R. W. Davies
‘Drop the Glass Industry’: Collaborating with E. H. Carr
Carr and I first corresponded in 1955, after he had borrowed my thesis on The Development of the Soviet Budgetary System. We met a year later in 1956, when he gave a seminar in Glasgow, where I had my first academic job. In January 1958 he proposed that we should write jointly the economics volume of the instalment of his History of Soviet Russia concerned with 1926–29. I began work in the summer of 1958 and the typescript went to the publishers nine years later in September 1967. Foundations of a Planned Economy, 1926–1929, vol. 1, was eventually published in two physical volumes in June 1969. Our collaboration was comprehensive. We each collected material for and prepared the first drafts of our own sections: Carr was responsible for Agriculture, Labour and Trade, I for Industry, Planning and Finance. But we exchanged a lot of material for each other’s sections, and commented in detail on each other’s drafts, chapter by chapter, paragraph by paragraph, often word by word.
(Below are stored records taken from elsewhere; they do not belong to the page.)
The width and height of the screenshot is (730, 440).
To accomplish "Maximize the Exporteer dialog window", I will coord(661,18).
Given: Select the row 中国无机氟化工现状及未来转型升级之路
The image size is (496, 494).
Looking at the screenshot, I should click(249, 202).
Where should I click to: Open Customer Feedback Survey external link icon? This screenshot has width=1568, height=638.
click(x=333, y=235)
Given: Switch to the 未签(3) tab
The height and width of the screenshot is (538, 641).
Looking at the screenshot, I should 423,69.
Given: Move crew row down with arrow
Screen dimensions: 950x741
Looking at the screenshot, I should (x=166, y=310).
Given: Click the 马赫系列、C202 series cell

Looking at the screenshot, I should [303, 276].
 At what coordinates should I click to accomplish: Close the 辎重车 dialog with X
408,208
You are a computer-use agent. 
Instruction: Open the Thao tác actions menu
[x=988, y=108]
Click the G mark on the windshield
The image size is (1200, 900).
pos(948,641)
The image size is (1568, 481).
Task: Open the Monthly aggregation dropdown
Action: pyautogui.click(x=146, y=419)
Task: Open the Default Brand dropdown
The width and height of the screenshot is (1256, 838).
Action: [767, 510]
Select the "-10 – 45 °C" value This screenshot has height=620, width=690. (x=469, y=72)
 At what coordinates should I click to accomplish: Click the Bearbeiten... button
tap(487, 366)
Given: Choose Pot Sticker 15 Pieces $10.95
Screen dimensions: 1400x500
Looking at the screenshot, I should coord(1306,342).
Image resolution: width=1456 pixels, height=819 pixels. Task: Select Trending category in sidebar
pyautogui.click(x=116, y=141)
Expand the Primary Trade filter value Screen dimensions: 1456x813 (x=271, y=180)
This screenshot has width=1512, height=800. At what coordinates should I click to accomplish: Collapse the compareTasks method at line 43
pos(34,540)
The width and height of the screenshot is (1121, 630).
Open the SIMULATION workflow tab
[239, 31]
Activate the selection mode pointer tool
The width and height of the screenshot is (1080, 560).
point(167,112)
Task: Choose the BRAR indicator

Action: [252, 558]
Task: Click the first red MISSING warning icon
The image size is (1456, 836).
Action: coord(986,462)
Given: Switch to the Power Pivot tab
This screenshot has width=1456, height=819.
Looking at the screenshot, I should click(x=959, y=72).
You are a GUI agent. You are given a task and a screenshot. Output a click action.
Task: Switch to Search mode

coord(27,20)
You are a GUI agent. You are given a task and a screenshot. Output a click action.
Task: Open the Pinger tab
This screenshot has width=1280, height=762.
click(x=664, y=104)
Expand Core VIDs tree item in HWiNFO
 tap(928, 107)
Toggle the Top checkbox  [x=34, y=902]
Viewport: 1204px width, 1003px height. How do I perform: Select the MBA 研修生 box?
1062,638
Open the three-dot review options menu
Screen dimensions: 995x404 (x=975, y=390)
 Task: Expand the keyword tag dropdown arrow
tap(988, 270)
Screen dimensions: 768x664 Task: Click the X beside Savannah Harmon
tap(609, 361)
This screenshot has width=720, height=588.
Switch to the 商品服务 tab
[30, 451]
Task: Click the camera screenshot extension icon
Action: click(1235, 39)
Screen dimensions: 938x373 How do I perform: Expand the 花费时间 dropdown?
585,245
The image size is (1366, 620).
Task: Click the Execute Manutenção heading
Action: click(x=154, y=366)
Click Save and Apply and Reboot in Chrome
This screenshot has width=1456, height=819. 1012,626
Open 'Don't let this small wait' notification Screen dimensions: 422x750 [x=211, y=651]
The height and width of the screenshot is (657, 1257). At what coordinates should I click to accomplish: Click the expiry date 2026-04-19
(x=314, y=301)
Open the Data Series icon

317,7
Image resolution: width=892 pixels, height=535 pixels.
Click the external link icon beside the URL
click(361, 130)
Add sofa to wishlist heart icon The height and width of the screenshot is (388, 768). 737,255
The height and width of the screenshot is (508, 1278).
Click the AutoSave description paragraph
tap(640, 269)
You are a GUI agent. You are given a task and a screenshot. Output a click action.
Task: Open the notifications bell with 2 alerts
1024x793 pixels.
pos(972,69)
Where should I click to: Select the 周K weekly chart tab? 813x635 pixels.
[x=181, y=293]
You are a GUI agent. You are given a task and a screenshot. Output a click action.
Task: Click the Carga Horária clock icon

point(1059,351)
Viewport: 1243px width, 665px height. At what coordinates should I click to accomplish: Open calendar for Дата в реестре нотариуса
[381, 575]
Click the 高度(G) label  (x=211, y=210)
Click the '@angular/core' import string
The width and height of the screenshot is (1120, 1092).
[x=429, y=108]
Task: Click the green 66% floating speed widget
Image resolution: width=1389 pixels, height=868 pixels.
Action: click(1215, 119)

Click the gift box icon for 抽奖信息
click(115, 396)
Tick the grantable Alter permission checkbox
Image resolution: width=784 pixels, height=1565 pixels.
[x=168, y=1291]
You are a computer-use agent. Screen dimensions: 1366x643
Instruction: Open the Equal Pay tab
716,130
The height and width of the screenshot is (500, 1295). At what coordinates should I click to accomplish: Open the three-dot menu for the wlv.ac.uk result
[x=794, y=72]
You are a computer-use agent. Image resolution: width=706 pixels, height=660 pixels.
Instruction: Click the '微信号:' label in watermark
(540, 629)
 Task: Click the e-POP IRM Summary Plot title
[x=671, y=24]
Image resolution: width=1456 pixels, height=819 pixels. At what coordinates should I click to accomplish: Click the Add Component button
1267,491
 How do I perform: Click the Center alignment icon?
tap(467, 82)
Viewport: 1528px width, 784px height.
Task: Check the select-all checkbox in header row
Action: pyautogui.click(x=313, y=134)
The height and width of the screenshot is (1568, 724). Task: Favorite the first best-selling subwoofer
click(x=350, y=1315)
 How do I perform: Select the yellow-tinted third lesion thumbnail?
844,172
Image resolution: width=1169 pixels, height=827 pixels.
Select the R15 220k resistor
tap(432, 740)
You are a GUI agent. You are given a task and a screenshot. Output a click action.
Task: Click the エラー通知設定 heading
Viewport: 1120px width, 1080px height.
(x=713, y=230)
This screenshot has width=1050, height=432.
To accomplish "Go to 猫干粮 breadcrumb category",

We scribbled on the margins, re-wrote paragraphs which we did not like, and, with Carr doing most of the work here, reduced a huge typescript by about one-third to 1,000 printed pages. The book went through several drafts. In the course of all this activity, we exchanged dozens of letters, met several times a year for a couple of days at a time, and spent three months working together on the final draft in Cambridge.